Mort d'Agota Kristof, romancière apatride
Par Tiphaine De Rocquigny (LEXPRESS.fr), publié le 28/07/2011 à 20:07
Agosta Kristof, lors d'une interview pour la Télévision suisse-allemande. La romancière hongroise s'est éteinte mercredi à l'âge de 75 ans.
SF
L'ecrivaine hongroise s'est éteinte chez elle en Suisse, de longues années après avoir quitté son pays et s'être réfugiée dans l'écriture. Portrait.
Elle ne voulait plus lire, encore moins écrire. Agota Kristof avait fait le deuil de cet "acte suicidaire" qu'est l'écriture. La romancière hongroise, controversée, s'est éteinte mercredi, en Suisse, à l'âge de 75 ans. Elle qui reniait son roman autobiographique L'Analphabète, paru en 2005, s'est rendu célèbre avec la "trilogie des jumeaux", écrite d'une seule traite il y a vingt ans. Lorsque Le Grand Cahier est publié, en 1987, le bloc de l'Est est au bord de l'implosion. Agota Kristof est donc d'abord perçue comme une écrivain hongroise, ce pays au coeur de la rivalité est-ouest. C'est pourtant la langue française qu'elle choisit pour raconter ce monde d'hier.

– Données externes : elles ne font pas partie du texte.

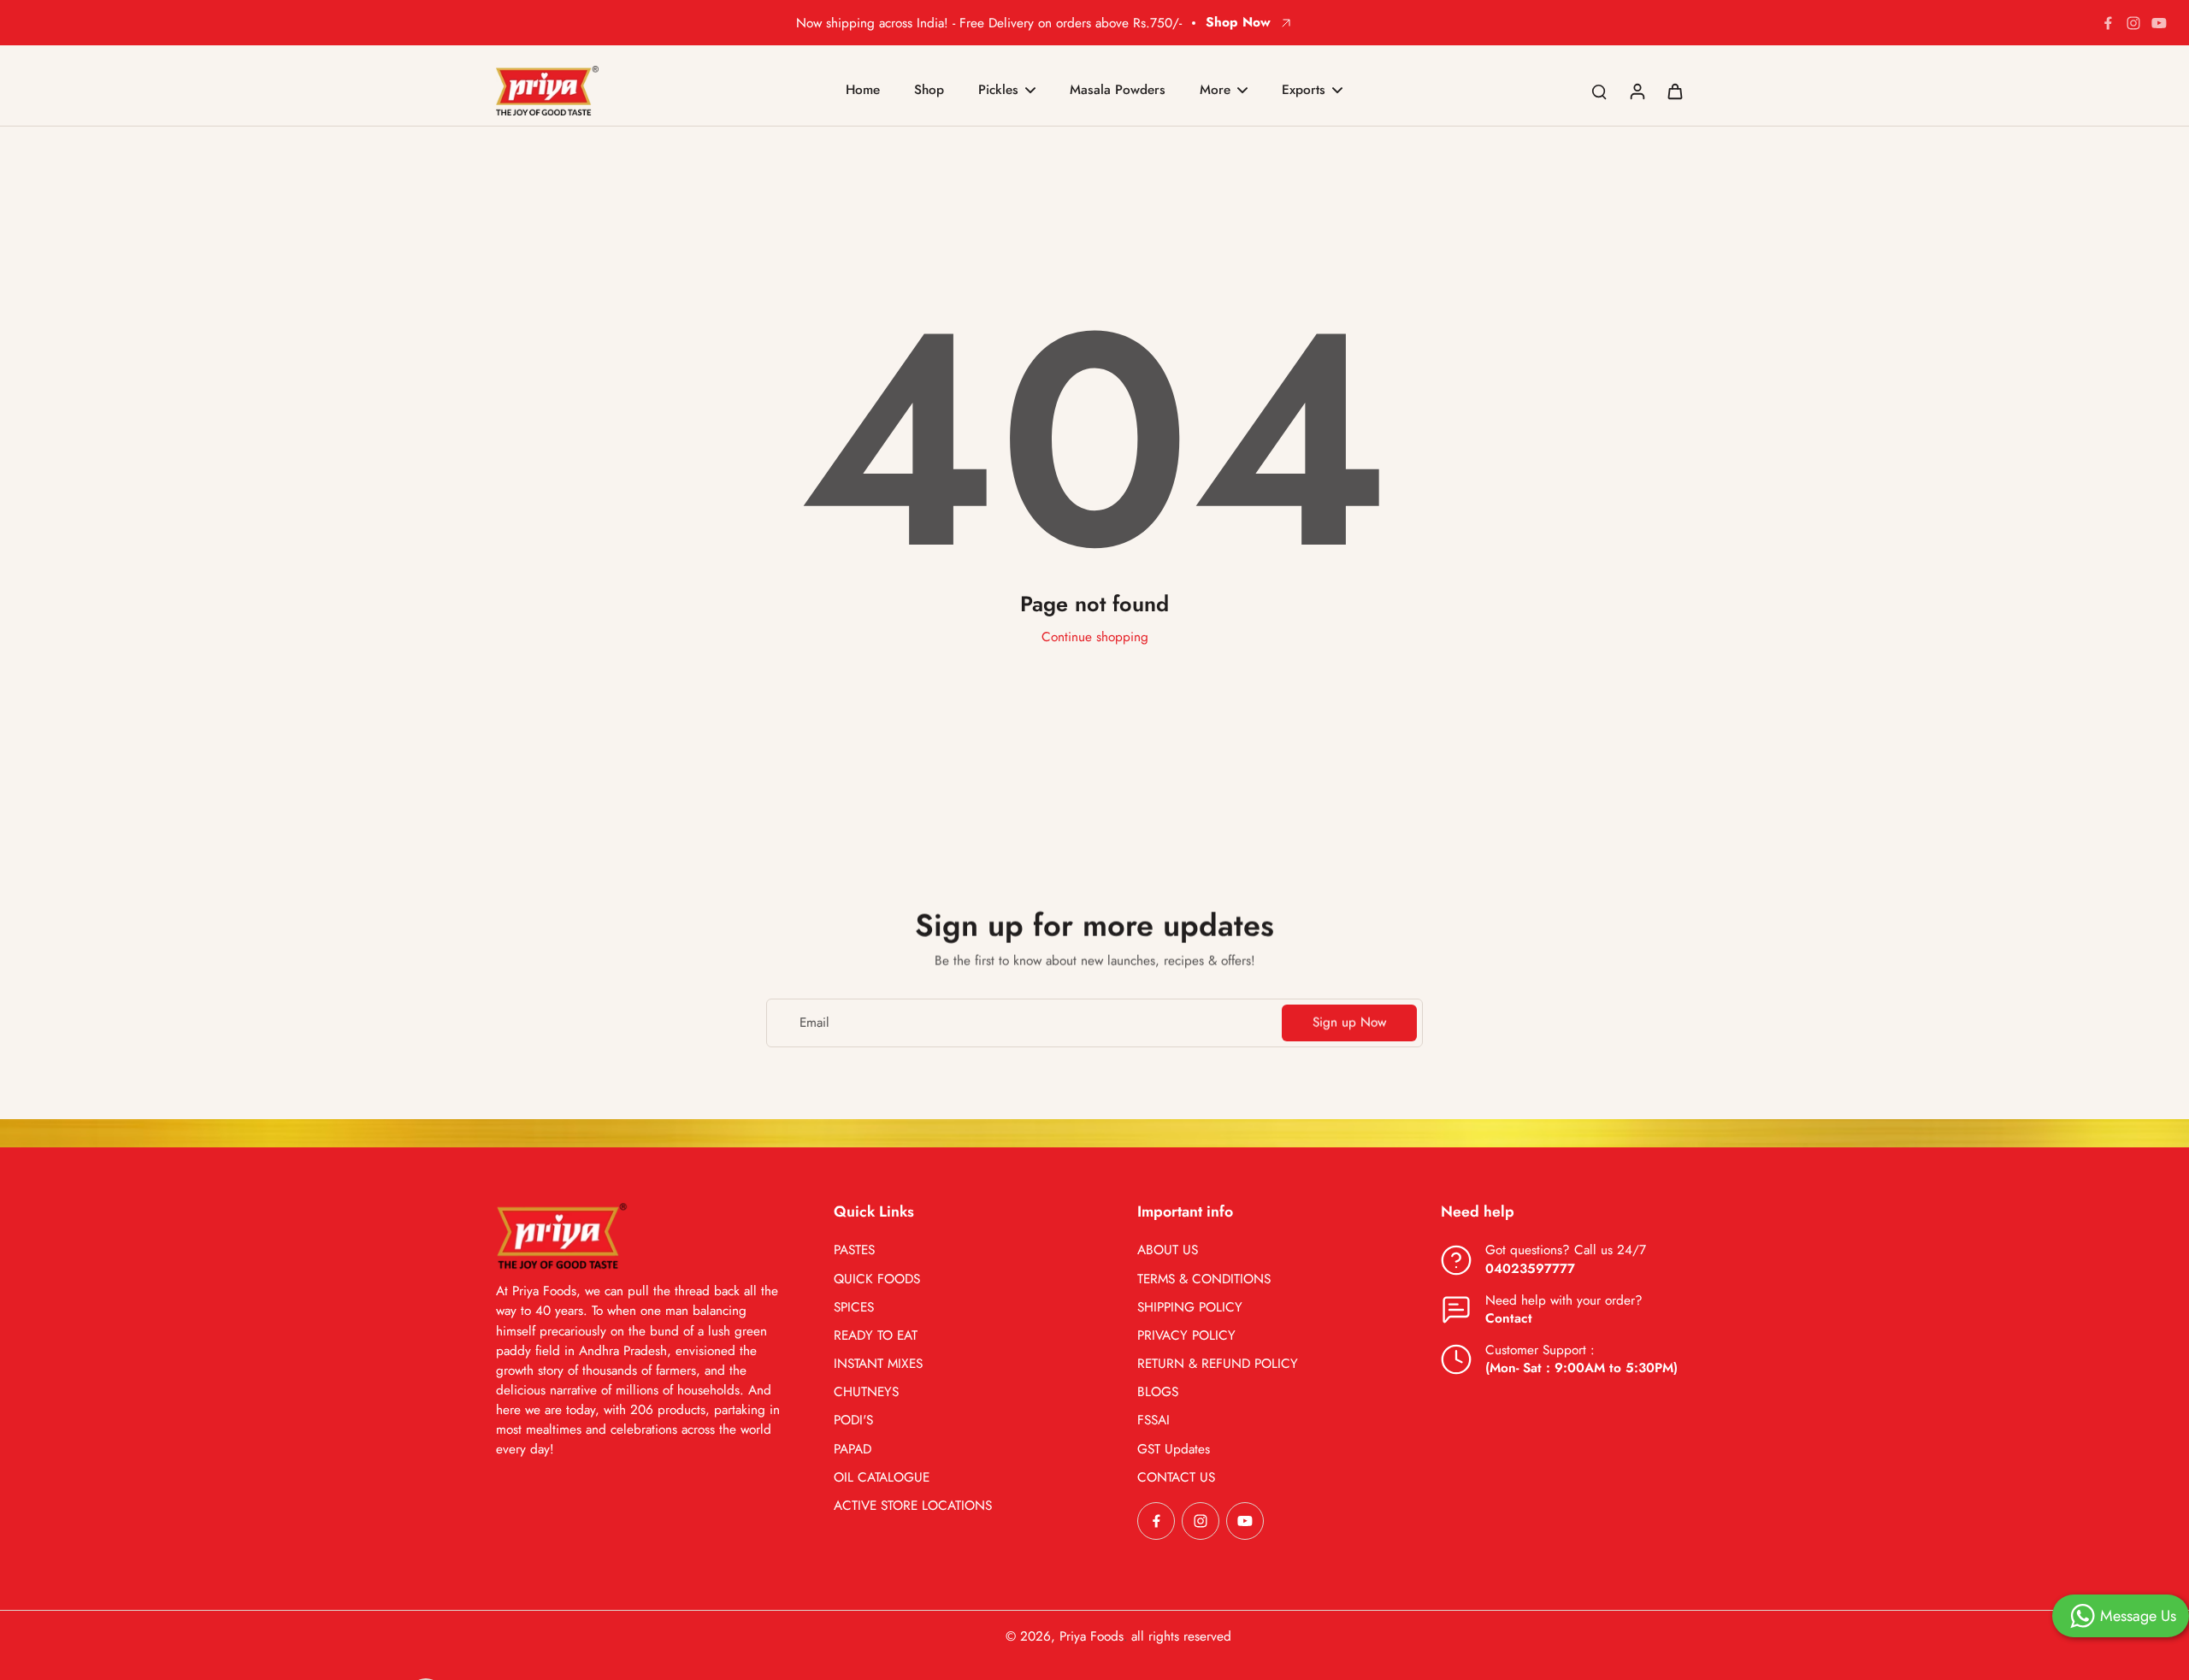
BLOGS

La vérité brouillée d'Agota Kristof
Agota Kristof fait partie de ces écrivains qui prennent un malin plaisir à égarer le lecteur. Dès le premier roman, les pistes sont brouillées. La trilogie représente le laborieux chemin vers une vérité qui peine à se dévoiler: Le Grand Cahier énonce les faits, La Preuve en cherche la confirmation, Le Troisième Mensonge avoue leur fausseté. Parce que la guerre, la souffrance, l'exil ont rendu la réalité trop cruelle à entendre. Menacée par la répression russe en Hongrie, Agota Kristof l'a quittée à 21 ans, avec son mari et son bébé de quatre mois. C'était en 1956, elle n'a plus jamais habité dans son pays.
L'indicible est égrené dans le roman, à coups d'allusions et de phrases ambiguës. Les lieux (ville de K., ville de S.), les personnages (Claus, Lucas), les époques (enfance, âge adulte) se confondent dans un chaos qui achève de décourager le lecteur. Il attend une rémission qui n'arrive jamais. Et la mélodie finit par sonner faux. Dès le deuxième tome, l'harmonie est rompue, la rupture avec le narrateur, consommée.
"L'écriture me détruira"
Chez Agota Kristof, l'écriture est ce qui reste quand tout s'est envolé. La littérature représente l'espoir de réinventer le réel, de raconter les choses comme elles auraient dû se passer. S'il n'y avait pas eu la guerre, si les Russes n'avaient pas occupé la Hongrie, si elle n'avait pas quitté son pays. Mais le défi de la langue est là, immense, insurmontable, cette "langue ennemie", le français, qui fait d'elle un écrivain apatride, éternellement déchirée entre sa terre d'origine et son pays d'adoption.
L'écriture la sauve et la ronge en même temps. Elle fait dire à Sandor Tobias dans Hier: "Je pense que l'écriture me détruira." Si le mensonge l'a longtemps protégé, il finit toujours par resurgir de l'oubli. Dans Le Troisième Mensonge, on comprend que les jumeaux n'ont jamais vécu leur enfance ensemble, que ce "nous" désignait en fait... un "je". Les mots de Lucas détruisent le fondement du récit du Grand Cahier: "Tout cela n'est qu'un mensonge. Je sais très bien que dans cette ville, chez Grand-Mère, j'étais déjà seul, que même à cette époque, j'imaginais seulement que nous étions deux, mon frère et moi, pour supporter l'insupportable solitude."